- YOUR OBJECTIVE
The required output is the exact run of lines below that opens at the line with "Open the teal gear settings icon" and closes at the line with "The height and width of the screenshot is (716, 1249).".

Pixel coordinate grounding data
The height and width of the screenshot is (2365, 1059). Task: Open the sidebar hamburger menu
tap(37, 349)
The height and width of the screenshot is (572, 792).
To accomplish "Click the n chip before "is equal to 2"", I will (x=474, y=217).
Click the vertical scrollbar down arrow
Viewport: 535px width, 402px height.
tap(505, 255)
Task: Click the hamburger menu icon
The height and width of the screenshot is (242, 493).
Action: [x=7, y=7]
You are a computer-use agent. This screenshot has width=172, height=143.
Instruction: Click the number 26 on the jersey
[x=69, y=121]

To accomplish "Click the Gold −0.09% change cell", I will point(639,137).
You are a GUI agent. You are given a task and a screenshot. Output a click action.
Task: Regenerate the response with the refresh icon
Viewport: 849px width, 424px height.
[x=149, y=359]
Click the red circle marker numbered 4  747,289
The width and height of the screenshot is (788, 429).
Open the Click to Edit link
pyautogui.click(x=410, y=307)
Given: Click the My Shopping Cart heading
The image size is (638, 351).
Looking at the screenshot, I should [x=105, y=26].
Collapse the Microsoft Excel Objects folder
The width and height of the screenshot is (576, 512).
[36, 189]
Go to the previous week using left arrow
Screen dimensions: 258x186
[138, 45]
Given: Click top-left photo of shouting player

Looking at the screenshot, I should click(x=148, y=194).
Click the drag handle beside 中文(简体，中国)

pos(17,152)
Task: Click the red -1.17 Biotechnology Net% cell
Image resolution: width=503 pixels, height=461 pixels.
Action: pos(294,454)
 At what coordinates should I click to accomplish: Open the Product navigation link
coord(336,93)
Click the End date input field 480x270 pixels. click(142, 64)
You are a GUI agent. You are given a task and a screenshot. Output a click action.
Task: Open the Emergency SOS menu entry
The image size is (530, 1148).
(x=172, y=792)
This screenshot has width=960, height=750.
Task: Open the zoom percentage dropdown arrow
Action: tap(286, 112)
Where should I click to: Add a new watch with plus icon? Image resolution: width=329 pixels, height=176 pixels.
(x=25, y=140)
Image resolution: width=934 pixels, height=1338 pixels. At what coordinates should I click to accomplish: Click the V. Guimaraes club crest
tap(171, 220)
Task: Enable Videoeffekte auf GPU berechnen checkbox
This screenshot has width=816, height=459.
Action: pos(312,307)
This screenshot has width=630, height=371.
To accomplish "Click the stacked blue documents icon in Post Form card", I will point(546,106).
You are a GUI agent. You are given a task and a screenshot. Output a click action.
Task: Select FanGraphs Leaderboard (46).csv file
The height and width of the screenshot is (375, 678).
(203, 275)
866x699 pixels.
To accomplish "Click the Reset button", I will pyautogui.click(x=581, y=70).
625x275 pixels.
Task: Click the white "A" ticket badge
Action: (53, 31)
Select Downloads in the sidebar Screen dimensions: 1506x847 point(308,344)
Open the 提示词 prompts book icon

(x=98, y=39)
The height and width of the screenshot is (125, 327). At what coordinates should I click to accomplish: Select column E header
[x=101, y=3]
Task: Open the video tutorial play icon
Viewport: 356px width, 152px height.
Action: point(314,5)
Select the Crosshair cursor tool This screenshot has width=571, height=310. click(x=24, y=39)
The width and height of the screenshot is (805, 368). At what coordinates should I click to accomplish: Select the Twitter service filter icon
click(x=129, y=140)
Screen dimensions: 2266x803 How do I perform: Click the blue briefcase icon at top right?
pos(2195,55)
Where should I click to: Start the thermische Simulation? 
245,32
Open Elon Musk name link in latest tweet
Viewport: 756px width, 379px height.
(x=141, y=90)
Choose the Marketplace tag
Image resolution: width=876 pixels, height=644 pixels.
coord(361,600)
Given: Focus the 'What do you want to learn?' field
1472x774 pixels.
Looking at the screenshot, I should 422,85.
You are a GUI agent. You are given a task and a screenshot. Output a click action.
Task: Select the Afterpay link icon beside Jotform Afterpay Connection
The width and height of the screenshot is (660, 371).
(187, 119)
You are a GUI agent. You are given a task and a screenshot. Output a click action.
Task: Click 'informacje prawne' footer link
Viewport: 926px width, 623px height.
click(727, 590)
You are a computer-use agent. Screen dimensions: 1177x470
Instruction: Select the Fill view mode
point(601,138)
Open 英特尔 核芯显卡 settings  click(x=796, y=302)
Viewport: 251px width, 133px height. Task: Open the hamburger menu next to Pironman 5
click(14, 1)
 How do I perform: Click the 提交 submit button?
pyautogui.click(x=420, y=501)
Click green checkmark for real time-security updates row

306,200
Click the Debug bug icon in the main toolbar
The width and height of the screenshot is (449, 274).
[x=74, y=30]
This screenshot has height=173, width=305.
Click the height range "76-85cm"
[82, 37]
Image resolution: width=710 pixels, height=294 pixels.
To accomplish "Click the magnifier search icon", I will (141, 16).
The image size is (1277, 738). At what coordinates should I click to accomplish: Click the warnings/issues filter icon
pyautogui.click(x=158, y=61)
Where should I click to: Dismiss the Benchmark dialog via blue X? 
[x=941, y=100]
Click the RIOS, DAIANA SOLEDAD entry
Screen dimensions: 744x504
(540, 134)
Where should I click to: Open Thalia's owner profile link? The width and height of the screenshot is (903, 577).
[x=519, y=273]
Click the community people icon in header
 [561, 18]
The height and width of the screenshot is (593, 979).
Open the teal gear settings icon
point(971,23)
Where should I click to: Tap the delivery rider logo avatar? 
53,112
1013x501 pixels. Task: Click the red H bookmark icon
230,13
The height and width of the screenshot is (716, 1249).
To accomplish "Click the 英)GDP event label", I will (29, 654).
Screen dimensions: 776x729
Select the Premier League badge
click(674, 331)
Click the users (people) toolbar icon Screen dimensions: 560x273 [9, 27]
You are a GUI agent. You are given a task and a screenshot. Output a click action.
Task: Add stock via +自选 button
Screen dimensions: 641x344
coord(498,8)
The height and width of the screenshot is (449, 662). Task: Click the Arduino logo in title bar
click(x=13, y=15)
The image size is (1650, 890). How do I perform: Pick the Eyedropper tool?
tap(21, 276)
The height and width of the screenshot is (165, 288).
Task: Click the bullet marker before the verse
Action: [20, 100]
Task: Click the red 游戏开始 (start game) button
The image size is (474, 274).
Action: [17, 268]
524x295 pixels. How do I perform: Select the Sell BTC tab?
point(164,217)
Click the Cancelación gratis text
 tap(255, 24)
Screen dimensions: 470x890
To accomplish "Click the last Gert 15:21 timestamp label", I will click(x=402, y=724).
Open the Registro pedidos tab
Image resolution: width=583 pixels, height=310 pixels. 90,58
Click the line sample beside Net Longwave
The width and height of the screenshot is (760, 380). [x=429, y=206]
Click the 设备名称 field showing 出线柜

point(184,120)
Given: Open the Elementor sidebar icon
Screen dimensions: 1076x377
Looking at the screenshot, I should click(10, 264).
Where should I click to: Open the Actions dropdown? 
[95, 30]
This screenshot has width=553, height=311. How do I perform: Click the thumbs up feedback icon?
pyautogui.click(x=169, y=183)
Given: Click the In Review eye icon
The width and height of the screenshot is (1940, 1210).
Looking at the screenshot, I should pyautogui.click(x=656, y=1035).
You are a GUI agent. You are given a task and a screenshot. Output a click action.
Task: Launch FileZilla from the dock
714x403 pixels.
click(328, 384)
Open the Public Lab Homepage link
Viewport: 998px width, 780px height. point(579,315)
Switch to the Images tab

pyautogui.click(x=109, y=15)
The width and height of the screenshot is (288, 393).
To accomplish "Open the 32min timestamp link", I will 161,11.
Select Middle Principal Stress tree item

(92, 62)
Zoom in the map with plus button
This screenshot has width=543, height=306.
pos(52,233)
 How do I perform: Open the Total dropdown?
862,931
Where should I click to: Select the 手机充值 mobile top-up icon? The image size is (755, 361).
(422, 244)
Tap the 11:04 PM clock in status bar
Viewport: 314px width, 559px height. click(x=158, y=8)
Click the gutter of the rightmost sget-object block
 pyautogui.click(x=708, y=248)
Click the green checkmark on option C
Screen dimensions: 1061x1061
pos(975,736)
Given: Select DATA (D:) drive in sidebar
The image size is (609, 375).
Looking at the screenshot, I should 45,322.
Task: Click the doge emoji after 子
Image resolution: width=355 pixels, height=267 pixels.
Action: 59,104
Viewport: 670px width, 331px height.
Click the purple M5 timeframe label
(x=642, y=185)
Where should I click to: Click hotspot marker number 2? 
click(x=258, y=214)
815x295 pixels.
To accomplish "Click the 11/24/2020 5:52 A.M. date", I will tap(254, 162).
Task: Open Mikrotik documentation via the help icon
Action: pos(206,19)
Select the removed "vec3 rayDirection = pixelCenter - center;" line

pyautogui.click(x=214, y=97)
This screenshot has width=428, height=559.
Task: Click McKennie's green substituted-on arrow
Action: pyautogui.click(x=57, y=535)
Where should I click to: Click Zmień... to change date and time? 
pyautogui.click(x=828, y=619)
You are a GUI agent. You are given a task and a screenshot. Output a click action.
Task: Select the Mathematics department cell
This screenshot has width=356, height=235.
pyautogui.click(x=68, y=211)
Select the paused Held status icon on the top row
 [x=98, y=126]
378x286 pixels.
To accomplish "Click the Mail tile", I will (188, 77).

- RESULT FOR THIS EXERCISE
Open the teal gear settings icon
point(971,23)
Where should I click to: Tap the delivery rider logo avatar? 
53,112
1013x501 pixels. Task: Click the red H bookmark icon
230,13
The height and width of the screenshot is (716, 1249).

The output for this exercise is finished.